Cuando por fin se sientan delante de su examinador tienen más posibilidades de ser rechazados que aceptados. Según MSF, un 85% no consigue el reconocimiento de menores no acompañados. Aun así, pueden recurrir la decisión ante el juez. Si este vuelve a denegar la petición, entran en tierra de nadie: no son ni adultos ni menores.

El Gobierno francés tiene la intención de endurecer todavía más sus políticas migratorias. El presidente Emmanuel Macron quiere reducir los plazos para solicitar asilo –de 120 días a 90– y realizar controles policiales en albergues para migrantes. Sin ir más lejos, cinco agentes de la Policía francesa irrumpieron el pasado viernes en un centro para migrantes en la localidad fronteriza italiana de Bardonecchia para realizar una prueba de orina a uno de los alojados. Según los planes del Ejecutivo, entrar en el país de manera irregular podría suponer un año de prisión, y utilizar documentos de identidad falsos, hasta cinco.

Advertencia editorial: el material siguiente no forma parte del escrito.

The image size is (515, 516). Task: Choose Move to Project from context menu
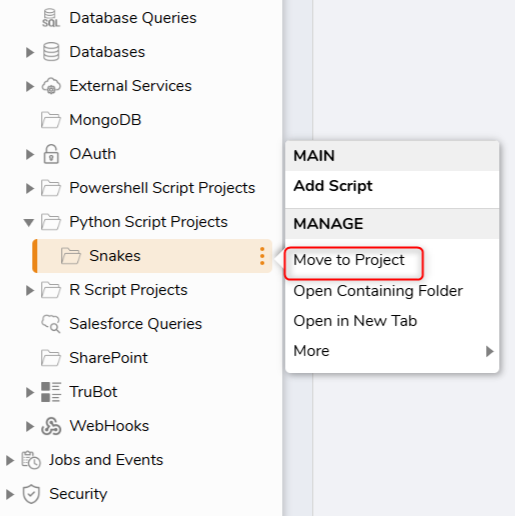pos(349,260)
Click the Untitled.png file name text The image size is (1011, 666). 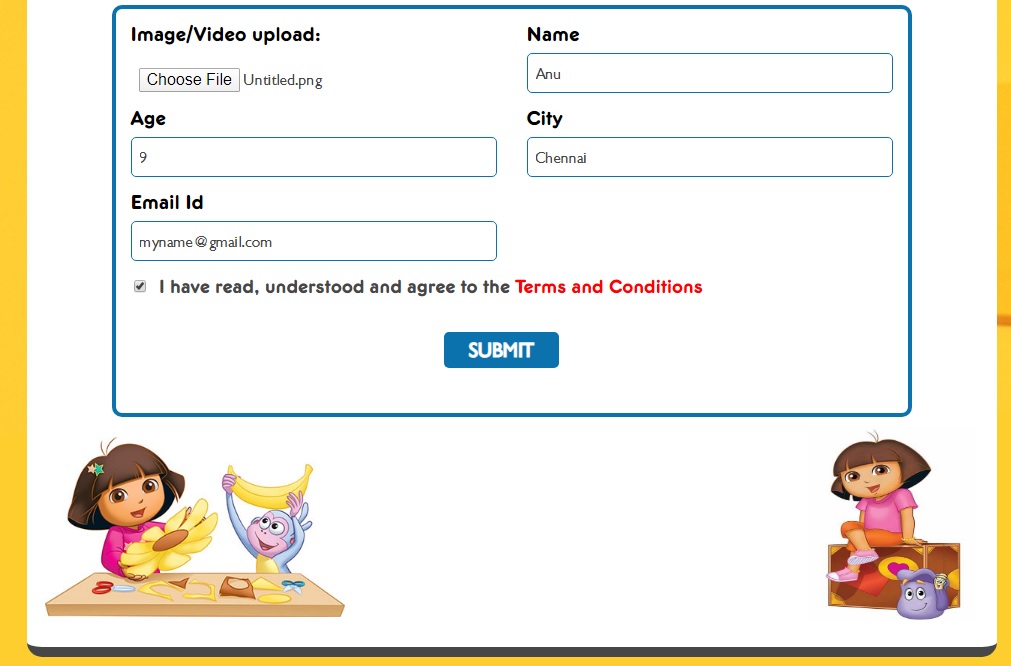[x=282, y=80]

“Estos chicos llegan rotos a Francia y cuando están aquí nadie les cree y tienen que verbalizar experiencias traumáticas de su huida. Esto les deshumaniza”, cuenta una de las trabajadoras del centro de la ONG en Pantin.

En la sala de juegos, Aboubakar espera cita con la enfermera. “¿Qué me va a hacer?”, pregunta intentando disimular su inquietud. Esperando, llega la hora de comer y está tan nervioso que no se sienta con sus compañeros. “He comido mucho esta mañana”, dice ante la insistencia del equipo del centro, que respeta su decisión y empieza a llenar los platos de los demás. Sopa de tomate, arroz, pollo con cebolla, plátano y natillas enlatadas. Un menú con abundantes calorías, por si no vuelven a comer en todo el día.

El nerviosismo de Aboubakar se mezcla con su timidez, ya que no conoce a los otros chicos y no sabe si acercarse a ellos o no. Ante la duda saca su teléfono y cuenta que siempre que puede llama a su familia. Su madre y su hermano están en Costa de Marfil, aunque separados por varios kilómetros, mientras que su padre está en Mali.

“Los albergues están llenos y los menores a los que no se les reconoce como no acompañados se quedan sin amparo. El Gobierno tiene que asumir su responsabilidad”, argumenta la directora del centro de Pantin, Laureen Cissé.

El Ejecutivo prevé aumentar en 132 millones la partida presupuestaria para la atención a menores no acompañados este año. Pero el dinero no lo es todo y MSF lamenta el cierre de los centros públicos de acogida para menores –conocidos como CAOMI–, que el Gobierno abrió después del desmantelamiento de la jungla de Calais.

La Policía cerró el campamento y ahora sigue hostigando a los migrantes, según han denunciado ONG como Human Rights Watch. Uno de los puntos con más presencia policial de París es Porte de la Chapelle. Allí se alza una carpa donde se atiende a los refugiados recién llegados. Precisamente es ahí donde Aboubakar empezó su periplo en París.

Ratas y policía

Es de noche, hace mucho frío y Yasser sale de la carpa, ofreciéndose a pagar la cena. No ha huido de su país por problemas económicos, sino por razones de seguridad. Mucha gente no lo entiende, tampoco los funcionarios belgas que le denegaron asilo y le dijeron que Irak ya era seguro para él. “Soy suní y si vuelvo a Bagdad, el Ejército me matará”, dice.

En París ha encontrado comida, una ducha y una cama, pero pasó ocho noches al raso hasta poder entrar porque la carpa estaba colapsada. Ahora, otros se encuentran en la misma situación que él. Unos 15 chicos esperan su turno tapados con mantas, hambrientos, rodeados de suciedad y bajo la lluvia.

También bajo la atenta mirada de las ratas que merodean por la zona y de los agentes de policía que, metralleta en mano, hacen la ronda. Las concertinas en lo alto de los muros que rodean la carpa completan una postal totalmente hostil para los recién llegados. Yasser ya lo tiene todo preparado para hacer las maletas hacia Burdeos, su próximo destino. “No tengo nada ni conozco nadie allí”, dice. Días después, el contacto sigue a través de las redes sociales. Yasser está bien y ya se ha instalado. Su objetivo ahora es encontrar trabajo de informático y poder quedarse allí. Sus esperanzas de volver a Irak se han desvanecido.